Provided material -
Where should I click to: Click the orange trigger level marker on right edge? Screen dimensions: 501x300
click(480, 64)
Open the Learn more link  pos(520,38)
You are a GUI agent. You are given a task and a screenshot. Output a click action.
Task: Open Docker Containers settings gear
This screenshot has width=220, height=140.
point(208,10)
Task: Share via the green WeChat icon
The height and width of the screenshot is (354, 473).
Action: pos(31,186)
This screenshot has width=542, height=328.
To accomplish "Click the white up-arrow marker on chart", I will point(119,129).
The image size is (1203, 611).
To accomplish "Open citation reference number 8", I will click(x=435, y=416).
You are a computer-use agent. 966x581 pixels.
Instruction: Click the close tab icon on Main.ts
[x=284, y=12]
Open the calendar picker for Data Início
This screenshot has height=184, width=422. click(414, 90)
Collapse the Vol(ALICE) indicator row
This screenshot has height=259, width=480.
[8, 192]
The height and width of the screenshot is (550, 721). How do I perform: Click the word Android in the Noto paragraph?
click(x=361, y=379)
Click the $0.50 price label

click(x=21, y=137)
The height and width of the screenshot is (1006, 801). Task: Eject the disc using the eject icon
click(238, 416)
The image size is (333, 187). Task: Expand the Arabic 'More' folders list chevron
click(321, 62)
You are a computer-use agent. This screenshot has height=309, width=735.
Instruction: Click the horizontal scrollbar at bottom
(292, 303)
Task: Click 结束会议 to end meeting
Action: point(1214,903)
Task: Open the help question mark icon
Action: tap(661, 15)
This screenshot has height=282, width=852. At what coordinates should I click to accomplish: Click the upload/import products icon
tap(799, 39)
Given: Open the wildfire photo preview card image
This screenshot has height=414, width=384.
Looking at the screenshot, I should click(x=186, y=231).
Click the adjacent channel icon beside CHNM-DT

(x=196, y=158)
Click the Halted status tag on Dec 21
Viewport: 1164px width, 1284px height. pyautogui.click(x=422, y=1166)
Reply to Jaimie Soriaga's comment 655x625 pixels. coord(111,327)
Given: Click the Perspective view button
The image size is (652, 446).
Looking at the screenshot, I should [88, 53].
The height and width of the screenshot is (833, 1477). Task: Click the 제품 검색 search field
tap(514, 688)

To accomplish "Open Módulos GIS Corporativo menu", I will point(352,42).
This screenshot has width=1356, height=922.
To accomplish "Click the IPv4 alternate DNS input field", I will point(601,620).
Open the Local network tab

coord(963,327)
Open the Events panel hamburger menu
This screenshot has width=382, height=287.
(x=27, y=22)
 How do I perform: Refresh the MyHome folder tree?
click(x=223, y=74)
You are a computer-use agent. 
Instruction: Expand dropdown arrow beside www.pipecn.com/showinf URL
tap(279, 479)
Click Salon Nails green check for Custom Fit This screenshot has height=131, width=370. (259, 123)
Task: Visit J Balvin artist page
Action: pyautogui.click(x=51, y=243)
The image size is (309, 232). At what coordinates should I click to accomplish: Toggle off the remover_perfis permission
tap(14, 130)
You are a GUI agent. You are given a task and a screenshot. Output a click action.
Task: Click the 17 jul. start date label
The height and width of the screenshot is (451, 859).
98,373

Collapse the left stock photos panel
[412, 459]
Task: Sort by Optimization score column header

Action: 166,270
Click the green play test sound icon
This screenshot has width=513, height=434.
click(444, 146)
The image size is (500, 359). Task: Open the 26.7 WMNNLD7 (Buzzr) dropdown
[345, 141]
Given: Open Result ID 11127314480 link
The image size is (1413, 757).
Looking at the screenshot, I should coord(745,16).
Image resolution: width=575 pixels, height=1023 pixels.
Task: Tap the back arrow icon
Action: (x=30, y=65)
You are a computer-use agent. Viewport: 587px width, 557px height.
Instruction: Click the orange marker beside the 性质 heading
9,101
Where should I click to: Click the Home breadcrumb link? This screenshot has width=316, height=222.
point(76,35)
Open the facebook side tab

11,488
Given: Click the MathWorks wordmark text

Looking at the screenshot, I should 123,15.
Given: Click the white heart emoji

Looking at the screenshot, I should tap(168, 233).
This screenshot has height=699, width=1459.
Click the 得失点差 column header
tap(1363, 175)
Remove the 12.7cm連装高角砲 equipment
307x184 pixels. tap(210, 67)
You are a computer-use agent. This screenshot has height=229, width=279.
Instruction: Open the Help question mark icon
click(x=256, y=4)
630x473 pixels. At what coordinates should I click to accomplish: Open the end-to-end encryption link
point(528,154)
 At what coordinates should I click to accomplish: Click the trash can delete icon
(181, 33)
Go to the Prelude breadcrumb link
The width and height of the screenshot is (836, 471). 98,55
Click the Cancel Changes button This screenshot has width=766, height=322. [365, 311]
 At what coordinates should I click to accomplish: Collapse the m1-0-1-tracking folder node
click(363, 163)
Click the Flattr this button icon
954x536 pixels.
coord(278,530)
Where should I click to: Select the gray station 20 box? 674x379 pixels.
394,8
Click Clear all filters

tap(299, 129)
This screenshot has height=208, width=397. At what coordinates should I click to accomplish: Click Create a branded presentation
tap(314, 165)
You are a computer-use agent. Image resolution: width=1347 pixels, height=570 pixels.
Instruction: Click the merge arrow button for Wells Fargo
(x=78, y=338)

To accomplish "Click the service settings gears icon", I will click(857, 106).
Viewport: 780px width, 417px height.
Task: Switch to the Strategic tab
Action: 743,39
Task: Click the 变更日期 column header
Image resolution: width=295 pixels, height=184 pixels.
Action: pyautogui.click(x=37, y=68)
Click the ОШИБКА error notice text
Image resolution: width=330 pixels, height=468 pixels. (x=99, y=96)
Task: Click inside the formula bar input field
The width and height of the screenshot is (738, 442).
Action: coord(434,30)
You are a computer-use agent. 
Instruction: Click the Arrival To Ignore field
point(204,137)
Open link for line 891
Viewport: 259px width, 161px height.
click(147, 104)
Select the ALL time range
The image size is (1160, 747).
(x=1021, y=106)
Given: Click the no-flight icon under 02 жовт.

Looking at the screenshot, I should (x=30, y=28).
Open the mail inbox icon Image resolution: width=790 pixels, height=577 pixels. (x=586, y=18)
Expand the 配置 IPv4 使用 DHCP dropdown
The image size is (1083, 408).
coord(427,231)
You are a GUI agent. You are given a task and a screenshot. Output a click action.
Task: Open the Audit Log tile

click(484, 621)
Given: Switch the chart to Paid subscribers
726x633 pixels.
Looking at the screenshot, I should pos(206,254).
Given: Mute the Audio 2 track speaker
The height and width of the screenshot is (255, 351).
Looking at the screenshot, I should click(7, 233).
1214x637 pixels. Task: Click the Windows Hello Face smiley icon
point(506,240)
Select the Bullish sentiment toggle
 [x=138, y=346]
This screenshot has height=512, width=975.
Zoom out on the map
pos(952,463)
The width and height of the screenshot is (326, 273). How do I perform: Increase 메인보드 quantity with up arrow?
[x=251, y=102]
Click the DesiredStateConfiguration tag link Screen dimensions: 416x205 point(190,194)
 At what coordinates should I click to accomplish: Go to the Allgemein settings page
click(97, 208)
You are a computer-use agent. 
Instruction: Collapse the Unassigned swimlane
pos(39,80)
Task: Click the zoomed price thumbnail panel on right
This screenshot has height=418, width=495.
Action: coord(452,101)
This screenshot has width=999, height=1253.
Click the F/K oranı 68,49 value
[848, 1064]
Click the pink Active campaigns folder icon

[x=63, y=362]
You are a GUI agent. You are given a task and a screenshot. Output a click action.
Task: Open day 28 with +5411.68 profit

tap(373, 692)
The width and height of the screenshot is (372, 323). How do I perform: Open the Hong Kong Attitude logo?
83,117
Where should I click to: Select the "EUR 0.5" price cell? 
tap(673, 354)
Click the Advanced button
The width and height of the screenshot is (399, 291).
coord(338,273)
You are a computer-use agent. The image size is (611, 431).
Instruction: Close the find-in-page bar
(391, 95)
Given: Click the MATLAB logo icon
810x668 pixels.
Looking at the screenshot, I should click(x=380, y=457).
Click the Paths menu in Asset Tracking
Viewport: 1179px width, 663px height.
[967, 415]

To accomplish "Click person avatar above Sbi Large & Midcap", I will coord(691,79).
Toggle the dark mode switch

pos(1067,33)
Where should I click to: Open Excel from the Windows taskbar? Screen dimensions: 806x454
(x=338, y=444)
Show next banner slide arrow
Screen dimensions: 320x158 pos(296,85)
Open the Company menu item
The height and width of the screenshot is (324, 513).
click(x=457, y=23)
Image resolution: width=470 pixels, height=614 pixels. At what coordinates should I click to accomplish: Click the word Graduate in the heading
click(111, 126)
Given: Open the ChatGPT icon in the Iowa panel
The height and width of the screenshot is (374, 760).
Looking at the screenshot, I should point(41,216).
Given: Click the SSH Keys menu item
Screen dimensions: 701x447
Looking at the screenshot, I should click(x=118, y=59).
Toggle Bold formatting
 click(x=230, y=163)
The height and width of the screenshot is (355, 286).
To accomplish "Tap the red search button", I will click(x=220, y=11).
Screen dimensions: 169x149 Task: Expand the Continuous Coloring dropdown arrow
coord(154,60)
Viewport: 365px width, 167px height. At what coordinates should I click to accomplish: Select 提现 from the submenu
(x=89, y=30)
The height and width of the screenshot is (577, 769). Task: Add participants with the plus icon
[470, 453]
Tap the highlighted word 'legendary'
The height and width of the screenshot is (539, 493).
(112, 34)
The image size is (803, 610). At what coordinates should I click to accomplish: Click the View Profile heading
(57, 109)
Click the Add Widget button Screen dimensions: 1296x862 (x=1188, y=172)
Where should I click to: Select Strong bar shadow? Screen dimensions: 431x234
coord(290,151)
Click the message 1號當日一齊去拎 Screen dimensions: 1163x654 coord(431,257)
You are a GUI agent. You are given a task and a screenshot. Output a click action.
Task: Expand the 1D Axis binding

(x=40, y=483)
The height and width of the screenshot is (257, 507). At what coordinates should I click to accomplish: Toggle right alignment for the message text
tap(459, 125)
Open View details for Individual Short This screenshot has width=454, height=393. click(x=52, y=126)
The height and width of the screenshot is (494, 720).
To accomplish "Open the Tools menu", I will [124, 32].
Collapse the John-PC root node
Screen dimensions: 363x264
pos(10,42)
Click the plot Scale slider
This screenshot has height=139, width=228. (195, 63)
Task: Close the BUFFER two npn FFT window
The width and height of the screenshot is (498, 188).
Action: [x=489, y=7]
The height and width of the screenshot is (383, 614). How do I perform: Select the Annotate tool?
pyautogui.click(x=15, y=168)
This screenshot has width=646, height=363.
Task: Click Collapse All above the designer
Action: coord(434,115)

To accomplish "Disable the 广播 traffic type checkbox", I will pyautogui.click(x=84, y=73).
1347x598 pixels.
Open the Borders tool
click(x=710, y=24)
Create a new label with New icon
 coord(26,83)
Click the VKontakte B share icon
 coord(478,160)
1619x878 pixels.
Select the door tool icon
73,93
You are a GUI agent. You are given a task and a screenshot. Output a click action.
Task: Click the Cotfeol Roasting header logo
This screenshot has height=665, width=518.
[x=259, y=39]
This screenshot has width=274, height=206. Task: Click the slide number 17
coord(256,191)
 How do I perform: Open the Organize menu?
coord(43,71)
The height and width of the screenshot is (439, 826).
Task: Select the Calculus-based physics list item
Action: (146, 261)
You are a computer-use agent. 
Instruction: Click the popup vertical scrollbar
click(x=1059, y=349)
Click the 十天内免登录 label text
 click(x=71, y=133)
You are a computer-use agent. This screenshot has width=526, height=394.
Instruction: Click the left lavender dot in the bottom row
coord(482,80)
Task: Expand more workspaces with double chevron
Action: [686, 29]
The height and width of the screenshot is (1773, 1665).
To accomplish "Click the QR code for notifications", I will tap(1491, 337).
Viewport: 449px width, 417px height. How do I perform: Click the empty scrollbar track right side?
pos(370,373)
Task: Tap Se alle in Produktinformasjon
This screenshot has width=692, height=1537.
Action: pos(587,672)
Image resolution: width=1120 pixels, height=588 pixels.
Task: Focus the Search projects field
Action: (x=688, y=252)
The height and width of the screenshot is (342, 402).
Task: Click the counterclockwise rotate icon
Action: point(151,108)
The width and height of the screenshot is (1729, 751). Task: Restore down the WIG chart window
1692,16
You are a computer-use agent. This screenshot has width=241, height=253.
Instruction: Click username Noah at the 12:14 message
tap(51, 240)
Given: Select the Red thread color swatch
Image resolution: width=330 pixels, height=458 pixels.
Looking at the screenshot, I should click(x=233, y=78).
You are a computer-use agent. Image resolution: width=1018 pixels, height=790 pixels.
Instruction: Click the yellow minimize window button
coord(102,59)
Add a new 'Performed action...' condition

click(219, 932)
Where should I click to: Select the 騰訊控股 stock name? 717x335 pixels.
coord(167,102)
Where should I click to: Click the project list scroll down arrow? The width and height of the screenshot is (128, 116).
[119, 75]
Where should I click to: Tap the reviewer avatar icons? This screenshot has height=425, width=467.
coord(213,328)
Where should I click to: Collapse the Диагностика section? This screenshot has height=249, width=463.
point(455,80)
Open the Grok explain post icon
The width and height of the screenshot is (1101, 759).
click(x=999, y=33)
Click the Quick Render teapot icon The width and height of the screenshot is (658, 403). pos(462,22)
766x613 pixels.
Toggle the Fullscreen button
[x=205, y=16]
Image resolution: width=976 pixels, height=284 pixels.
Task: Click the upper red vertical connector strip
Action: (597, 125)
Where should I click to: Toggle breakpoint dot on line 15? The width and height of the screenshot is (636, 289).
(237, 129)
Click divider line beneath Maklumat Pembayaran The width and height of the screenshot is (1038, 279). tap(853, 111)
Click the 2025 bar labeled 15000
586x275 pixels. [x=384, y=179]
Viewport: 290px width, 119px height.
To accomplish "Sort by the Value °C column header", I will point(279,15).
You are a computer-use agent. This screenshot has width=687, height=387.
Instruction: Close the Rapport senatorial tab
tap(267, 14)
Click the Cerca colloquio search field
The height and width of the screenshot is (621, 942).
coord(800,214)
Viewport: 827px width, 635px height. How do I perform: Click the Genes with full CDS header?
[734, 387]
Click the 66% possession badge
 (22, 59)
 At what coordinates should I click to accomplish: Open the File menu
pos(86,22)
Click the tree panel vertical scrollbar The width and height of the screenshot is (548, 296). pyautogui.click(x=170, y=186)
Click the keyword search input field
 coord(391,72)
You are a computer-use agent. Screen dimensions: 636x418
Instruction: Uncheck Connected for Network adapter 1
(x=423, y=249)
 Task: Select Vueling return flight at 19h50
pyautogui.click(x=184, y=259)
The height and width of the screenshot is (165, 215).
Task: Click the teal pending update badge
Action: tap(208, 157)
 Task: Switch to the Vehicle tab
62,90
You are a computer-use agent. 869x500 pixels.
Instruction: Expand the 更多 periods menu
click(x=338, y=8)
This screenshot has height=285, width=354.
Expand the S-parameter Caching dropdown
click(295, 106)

Task description - Please restate word for word only the lines running from the line that contains "You are a computer-use agent. 869x500 pixels." to the final line of the listing above.

Answer space -
You are a computer-use agent. 869x500 pixels.
Instruction: Expand the 更多 periods menu
click(x=338, y=8)
This screenshot has height=285, width=354.
Expand the S-parameter Caching dropdown
click(295, 106)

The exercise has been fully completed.